TASK INSTRUCTIONS: Each line starting at the one that contains "Task: Open the Goals tab" and ending at the one that contains "Viewport: 1452px width, 454px height." must be returned exactly, and the rest of the listing is left out.

MATERIAL TO PROCESS:

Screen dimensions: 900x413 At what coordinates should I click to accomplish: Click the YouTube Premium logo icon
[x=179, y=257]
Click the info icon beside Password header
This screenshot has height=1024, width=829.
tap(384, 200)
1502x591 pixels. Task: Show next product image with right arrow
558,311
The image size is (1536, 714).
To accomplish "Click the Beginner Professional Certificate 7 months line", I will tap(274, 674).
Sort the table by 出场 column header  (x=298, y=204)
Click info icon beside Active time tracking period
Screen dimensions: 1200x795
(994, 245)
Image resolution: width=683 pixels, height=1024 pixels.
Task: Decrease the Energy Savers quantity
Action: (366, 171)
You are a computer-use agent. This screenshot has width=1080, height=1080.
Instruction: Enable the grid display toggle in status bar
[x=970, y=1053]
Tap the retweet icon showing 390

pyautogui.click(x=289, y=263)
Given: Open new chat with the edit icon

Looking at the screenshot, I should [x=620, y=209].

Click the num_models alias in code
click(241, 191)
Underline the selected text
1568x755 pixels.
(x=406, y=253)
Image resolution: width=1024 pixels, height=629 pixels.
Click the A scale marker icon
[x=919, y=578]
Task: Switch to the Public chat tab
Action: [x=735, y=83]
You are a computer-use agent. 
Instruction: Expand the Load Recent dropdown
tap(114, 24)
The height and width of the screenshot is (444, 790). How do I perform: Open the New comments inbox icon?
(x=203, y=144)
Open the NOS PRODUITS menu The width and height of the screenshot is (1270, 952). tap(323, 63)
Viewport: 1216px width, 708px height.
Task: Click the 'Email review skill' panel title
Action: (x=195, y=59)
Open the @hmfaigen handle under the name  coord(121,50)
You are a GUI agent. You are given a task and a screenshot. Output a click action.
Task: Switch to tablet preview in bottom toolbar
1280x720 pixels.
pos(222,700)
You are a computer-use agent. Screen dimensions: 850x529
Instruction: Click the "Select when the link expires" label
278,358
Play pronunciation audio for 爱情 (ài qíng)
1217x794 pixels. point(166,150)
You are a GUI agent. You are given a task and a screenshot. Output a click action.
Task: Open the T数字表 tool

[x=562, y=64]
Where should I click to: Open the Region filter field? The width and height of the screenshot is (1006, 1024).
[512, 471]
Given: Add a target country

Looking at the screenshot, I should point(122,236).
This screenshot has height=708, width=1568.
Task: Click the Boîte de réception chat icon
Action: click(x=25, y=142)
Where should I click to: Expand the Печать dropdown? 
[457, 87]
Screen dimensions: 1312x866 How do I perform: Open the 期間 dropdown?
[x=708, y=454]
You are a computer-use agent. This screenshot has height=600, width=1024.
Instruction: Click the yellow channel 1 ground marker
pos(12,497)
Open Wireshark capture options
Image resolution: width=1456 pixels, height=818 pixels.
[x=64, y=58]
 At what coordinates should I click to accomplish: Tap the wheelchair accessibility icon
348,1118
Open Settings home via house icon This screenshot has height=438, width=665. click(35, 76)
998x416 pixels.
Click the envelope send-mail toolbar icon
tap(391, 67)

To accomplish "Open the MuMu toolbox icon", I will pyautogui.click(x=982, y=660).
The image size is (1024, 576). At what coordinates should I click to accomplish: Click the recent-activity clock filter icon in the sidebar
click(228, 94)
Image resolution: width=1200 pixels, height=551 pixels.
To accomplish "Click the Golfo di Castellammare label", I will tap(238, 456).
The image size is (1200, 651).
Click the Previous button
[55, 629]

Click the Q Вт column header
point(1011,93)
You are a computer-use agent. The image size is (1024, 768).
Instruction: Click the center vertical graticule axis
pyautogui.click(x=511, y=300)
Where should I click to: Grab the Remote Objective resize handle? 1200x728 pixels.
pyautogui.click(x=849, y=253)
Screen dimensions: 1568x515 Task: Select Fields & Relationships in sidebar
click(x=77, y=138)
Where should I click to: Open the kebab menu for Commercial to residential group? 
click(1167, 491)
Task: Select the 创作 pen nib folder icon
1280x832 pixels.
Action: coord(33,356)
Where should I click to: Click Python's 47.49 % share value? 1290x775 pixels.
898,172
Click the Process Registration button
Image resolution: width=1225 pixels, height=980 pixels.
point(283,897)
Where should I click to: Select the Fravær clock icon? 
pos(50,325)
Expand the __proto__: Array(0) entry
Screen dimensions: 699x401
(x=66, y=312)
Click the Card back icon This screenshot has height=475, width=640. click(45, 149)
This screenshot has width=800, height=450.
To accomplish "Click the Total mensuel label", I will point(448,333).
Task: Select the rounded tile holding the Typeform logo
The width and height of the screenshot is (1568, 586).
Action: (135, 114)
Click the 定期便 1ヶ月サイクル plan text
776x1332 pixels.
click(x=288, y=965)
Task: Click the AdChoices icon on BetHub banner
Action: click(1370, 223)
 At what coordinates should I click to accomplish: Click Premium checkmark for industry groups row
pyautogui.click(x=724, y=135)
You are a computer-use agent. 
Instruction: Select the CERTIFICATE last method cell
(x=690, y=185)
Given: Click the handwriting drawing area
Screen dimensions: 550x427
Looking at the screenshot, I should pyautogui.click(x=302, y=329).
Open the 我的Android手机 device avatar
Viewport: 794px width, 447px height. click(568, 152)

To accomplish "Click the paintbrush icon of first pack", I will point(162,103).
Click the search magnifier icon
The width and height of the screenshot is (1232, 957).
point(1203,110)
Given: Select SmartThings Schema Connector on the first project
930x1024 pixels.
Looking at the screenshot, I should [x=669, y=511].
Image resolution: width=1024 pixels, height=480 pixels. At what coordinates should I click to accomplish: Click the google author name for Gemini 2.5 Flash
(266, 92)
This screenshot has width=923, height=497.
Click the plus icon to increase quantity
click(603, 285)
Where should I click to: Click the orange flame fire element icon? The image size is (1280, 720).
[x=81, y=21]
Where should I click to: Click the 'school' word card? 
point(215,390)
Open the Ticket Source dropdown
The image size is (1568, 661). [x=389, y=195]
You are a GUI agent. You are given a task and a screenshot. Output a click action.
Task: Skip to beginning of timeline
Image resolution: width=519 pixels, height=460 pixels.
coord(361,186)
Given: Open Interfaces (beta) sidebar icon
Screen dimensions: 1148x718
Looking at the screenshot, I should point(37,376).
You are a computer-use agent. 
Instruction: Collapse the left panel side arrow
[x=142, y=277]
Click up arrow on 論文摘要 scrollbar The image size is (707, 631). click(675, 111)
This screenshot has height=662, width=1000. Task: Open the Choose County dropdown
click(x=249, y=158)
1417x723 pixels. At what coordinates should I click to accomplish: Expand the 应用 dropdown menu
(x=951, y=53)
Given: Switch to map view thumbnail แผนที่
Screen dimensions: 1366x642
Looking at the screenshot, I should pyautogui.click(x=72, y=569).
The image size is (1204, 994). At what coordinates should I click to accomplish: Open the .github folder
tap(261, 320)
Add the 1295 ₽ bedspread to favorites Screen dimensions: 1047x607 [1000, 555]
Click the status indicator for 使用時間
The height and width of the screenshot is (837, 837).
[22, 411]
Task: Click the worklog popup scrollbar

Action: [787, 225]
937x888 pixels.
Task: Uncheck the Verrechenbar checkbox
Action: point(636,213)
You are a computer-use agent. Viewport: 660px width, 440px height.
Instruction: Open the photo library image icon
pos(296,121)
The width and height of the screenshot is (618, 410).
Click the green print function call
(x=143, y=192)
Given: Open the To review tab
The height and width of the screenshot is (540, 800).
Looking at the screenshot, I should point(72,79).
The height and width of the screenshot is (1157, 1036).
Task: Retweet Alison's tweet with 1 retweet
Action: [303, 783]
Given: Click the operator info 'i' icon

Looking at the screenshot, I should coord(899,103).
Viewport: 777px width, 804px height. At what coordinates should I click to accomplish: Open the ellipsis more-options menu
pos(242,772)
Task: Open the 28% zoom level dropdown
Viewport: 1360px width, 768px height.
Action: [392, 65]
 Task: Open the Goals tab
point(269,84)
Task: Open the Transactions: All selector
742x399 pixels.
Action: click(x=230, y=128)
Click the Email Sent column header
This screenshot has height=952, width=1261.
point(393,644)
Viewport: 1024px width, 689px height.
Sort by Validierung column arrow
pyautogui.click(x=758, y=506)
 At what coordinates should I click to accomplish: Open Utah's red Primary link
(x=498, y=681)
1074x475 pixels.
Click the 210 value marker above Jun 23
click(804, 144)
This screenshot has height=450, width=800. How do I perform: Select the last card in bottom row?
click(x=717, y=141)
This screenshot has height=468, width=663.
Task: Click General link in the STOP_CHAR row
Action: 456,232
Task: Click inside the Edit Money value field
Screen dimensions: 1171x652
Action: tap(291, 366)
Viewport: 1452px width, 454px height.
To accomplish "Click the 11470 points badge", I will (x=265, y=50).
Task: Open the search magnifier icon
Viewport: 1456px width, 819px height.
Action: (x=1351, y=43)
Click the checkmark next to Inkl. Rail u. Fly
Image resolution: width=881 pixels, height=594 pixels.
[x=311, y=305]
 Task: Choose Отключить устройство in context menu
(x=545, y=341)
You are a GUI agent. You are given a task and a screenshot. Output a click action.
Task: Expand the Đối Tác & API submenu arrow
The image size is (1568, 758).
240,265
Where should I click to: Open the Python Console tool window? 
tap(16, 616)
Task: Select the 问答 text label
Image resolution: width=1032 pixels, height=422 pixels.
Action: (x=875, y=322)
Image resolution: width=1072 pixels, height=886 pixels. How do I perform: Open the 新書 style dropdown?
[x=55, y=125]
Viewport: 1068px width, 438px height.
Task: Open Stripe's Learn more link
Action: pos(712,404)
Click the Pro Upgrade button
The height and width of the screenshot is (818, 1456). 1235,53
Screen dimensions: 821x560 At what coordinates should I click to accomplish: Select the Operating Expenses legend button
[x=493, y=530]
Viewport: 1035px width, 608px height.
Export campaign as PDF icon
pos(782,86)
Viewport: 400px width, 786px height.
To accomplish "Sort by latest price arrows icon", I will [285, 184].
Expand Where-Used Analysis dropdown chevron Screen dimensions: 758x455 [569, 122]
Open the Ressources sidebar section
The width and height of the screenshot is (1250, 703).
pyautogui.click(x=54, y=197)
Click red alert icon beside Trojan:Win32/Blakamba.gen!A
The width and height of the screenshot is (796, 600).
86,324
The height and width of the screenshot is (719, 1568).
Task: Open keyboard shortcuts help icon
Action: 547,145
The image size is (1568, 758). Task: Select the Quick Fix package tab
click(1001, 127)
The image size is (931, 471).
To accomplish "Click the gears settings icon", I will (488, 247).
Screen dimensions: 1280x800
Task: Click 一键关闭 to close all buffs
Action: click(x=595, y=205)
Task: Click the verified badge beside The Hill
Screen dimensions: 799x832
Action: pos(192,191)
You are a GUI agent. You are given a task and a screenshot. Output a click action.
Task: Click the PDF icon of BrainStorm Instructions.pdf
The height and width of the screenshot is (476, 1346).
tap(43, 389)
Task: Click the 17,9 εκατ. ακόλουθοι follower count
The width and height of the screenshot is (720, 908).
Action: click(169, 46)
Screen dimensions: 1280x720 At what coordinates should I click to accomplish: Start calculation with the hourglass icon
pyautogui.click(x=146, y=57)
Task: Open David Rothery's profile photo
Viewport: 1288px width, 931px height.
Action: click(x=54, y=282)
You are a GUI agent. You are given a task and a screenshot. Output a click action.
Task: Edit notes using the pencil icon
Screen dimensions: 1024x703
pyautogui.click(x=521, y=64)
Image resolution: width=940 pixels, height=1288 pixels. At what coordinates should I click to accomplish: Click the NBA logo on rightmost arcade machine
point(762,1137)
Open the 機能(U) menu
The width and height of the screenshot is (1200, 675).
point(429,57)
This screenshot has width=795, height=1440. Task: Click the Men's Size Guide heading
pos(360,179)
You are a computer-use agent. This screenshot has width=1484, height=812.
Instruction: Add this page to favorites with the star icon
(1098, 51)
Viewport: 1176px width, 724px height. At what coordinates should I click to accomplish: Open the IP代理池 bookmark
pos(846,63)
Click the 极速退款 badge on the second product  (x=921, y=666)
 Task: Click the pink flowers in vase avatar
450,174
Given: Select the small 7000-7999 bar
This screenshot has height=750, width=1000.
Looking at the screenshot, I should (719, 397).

EXERCISE SOLUTION:
 Task: Open the Goals tab
point(269,84)
Task: Open the Transactions: All selector
742x399 pixels.
Action: click(x=230, y=128)
Click the Email Sent column header
This screenshot has height=952, width=1261.
point(393,644)
Viewport: 1024px width, 689px height.
Sort by Validierung column arrow
pyautogui.click(x=758, y=506)
 At what coordinates should I click to accomplish: Open Utah's red Primary link
(x=498, y=681)
1074x475 pixels.
Click the 210 value marker above Jun 23
click(804, 144)
This screenshot has height=450, width=800. How do I perform: Select the last card in bottom row?
click(x=717, y=141)
This screenshot has height=468, width=663.
Task: Click General link in the STOP_CHAR row
Action: 456,232
Task: Click inside the Edit Money value field
Screen dimensions: 1171x652
Action: tap(291, 366)
Viewport: 1452px width, 454px height.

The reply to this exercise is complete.